Todos los recién nacidos se parecían. No podía distinguir cuál era el suyo.
Sintió que se estaban burlando de ella.
Justo entonces, sonó su móvil.
—Jefa, ¿te ganaste algún enemigo? —dijo una voz joven y enérgica—. La IP está cerca de ti. Estaba a punto de fijarla y la destruyeron.
¡Ni siquiera el décimo mejor hacker del mundo había logrado rastrearla!
Alessia miró las luces parpadeantes de los rascacielos a lo lejos, respiró hondo y trató de apartar el cansancio.
—Tal vez… —respondió.
—¿Cómo que “tal vez”? —replicó la voz, sorprendida.
Alessia sonrió con amargura.

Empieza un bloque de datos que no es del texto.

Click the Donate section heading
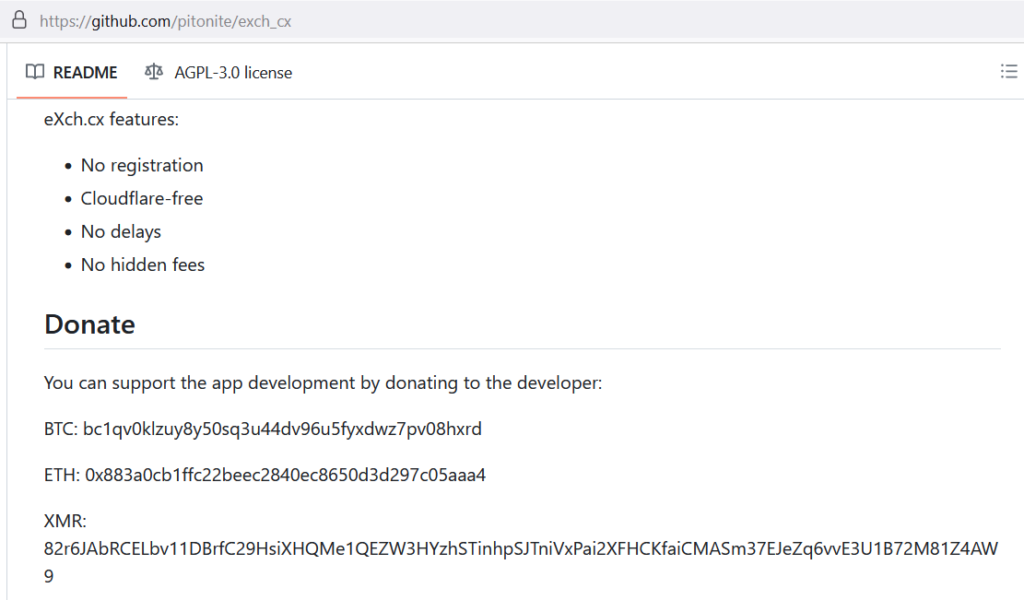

Hacía tiempo había perdido la memoria; ¿quién sabía si en el pasado había ofendido a alguien?
En tantos años, no había podido encontrar a su abuelo, que se había marchado al extranjero. Y desde su regreso al país, no paraban de suceder cosas extrañas.
Quizá la persona que enviaba esos correos estaba relacionada con aquel episodio de hace cinco años, cuando salió de la familia Carter huyendo.

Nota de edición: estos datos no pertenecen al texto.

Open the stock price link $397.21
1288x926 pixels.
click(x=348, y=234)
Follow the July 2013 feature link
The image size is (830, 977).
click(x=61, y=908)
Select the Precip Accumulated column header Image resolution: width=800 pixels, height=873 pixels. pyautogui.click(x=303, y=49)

Si la habían encontrado, significaba que buscaban algo de ella. No le preocupaba: tarde o temprano se revelarían.
—Sigue rastreando. Cuelgo —dijo con frialdad.
Guardó el móvil, compró una botella de agua en el supermercado y, al salir, notó que alguien la seguía.
Aceleró el paso y empezó a dar rodeos entre la gente.
Con una sudadera negra y una mascarilla infantil, Christopher corrió tras ella, pero enseguida la perdió de vista.
Parpadeó confundido. La silueta que había visto antes, con una sola mirada, la había reconocido: era la tía vecina que se había mudado frente a su casa. Instintivamente, la había seguido.
¡Pero no esperaba que caminara tan rápido!
Olvídalo.
Christopher bajó la cabeza, sintiéndose inexplicablemente decepcionado, y decidió tomar un coche hacia la casa antigua.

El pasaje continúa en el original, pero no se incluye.